[STUDY MATERIAL — start]
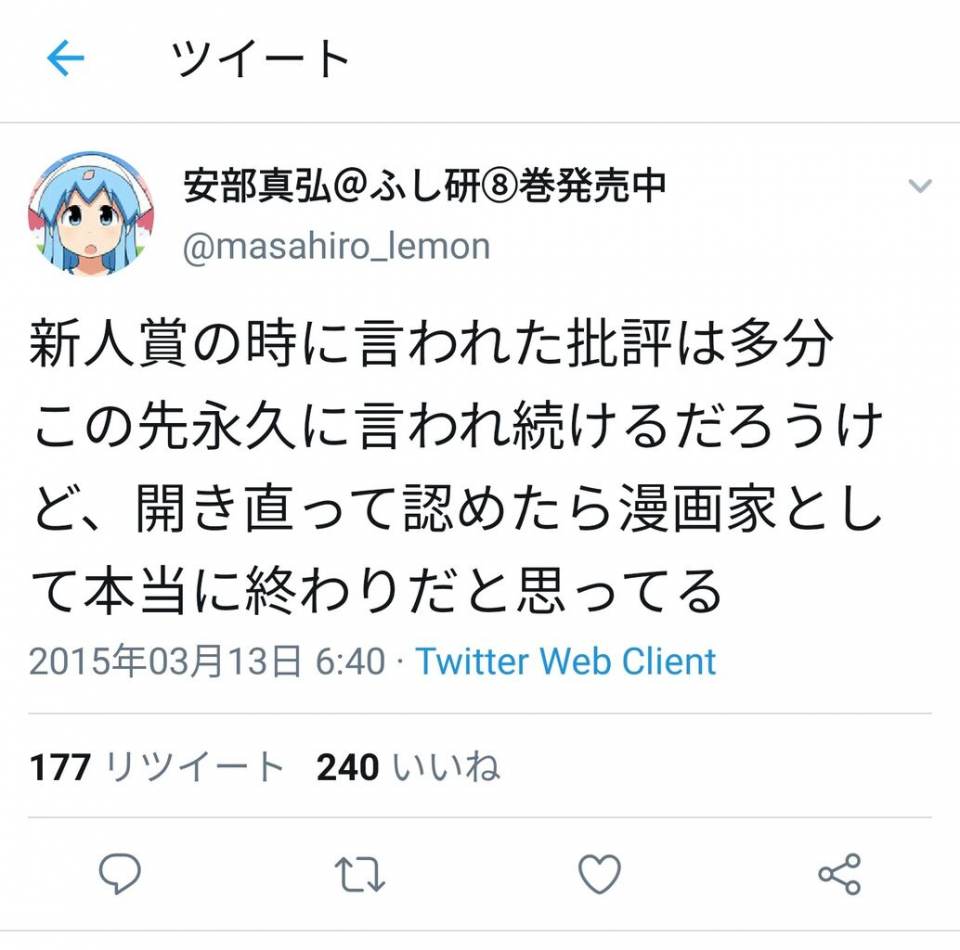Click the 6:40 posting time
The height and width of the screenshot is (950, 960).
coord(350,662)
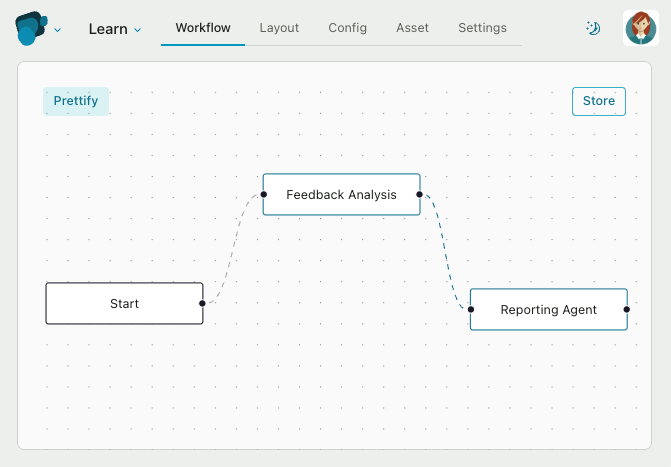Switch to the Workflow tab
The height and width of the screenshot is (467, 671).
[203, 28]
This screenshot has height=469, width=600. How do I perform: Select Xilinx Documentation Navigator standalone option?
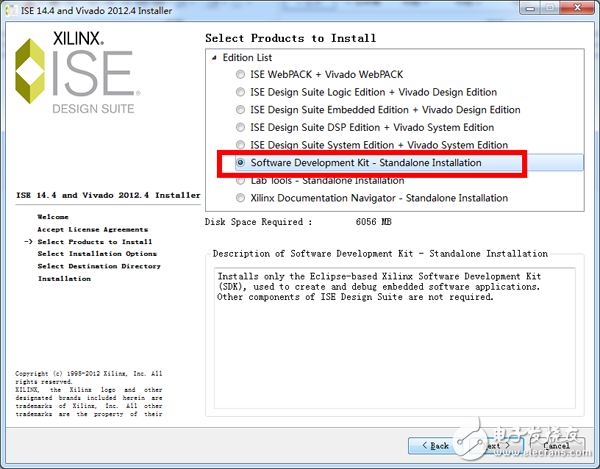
[STUDY MATERIAL — finish]
[STUDY MATERIAL — start]
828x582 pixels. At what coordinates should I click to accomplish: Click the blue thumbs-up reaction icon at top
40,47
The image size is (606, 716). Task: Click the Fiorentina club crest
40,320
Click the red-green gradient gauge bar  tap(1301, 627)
[STUDY MATERIAL — finish]
[STUDY MATERIAL — start]
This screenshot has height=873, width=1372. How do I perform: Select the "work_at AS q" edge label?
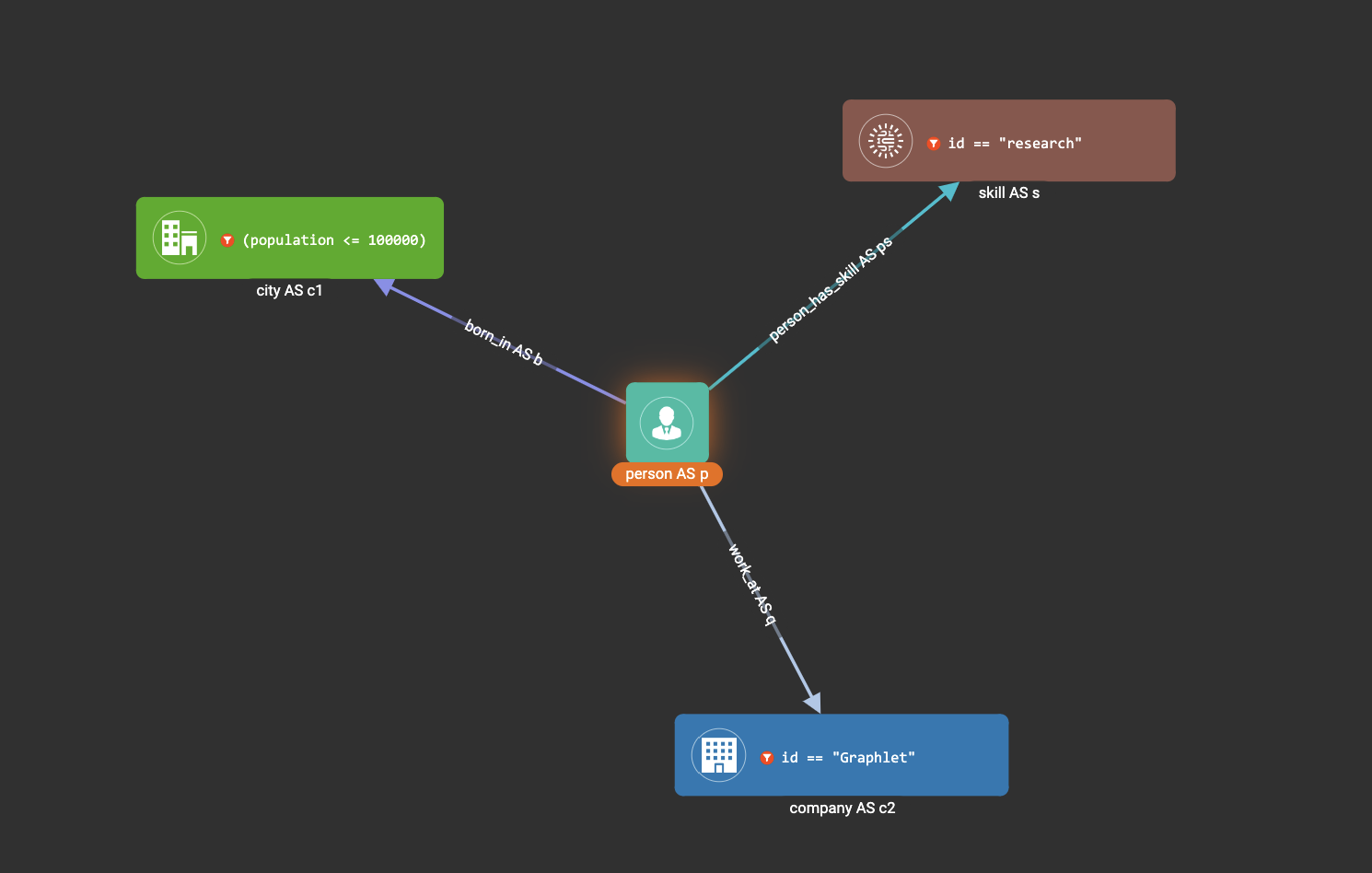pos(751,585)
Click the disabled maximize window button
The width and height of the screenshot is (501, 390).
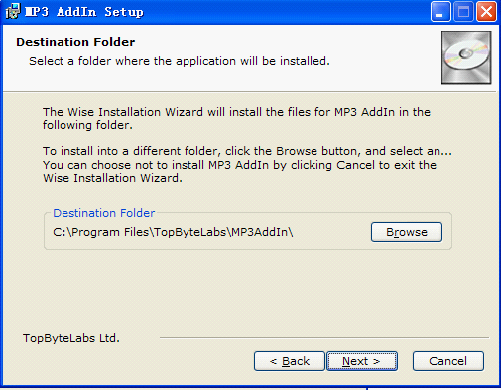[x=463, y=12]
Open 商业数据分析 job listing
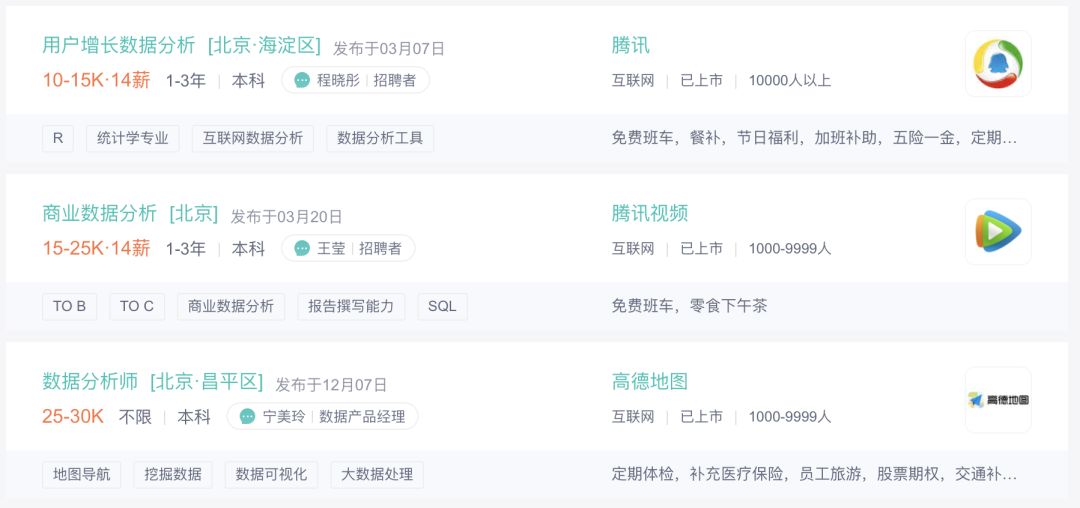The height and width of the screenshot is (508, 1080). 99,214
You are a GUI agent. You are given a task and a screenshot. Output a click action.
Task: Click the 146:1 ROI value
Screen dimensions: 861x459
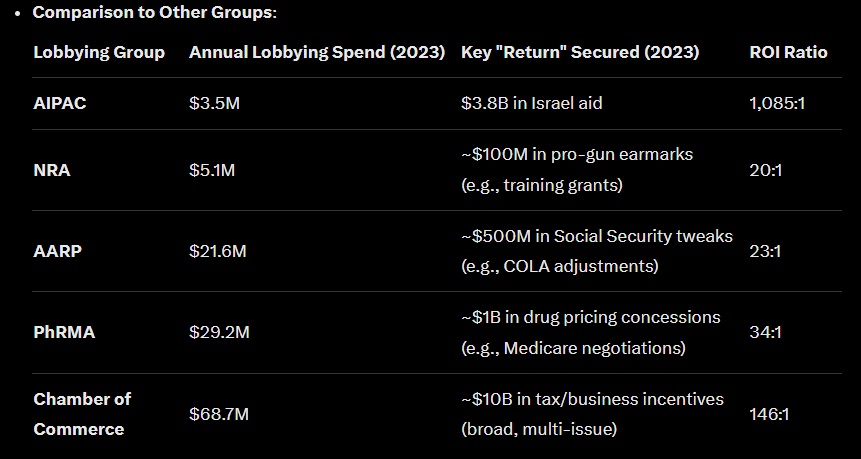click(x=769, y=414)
[STUDY MATERIAL — finish]
• _TASK DIRECTIONS_
An exact copy of the lines above between the line holding "828x582 pixels. At" and the line holding "Click the red-green", inclusive, is the whole answer.

• _YOUR SOLUTION_
828x582 pixels. At what coordinates should I click to accomplish: Click the blue thumbs-up reaction icon at top
40,47
The image size is (606, 716). Task: Click the Fiorentina club crest
40,320
Click the red-green gradient gauge bar  tap(1301, 627)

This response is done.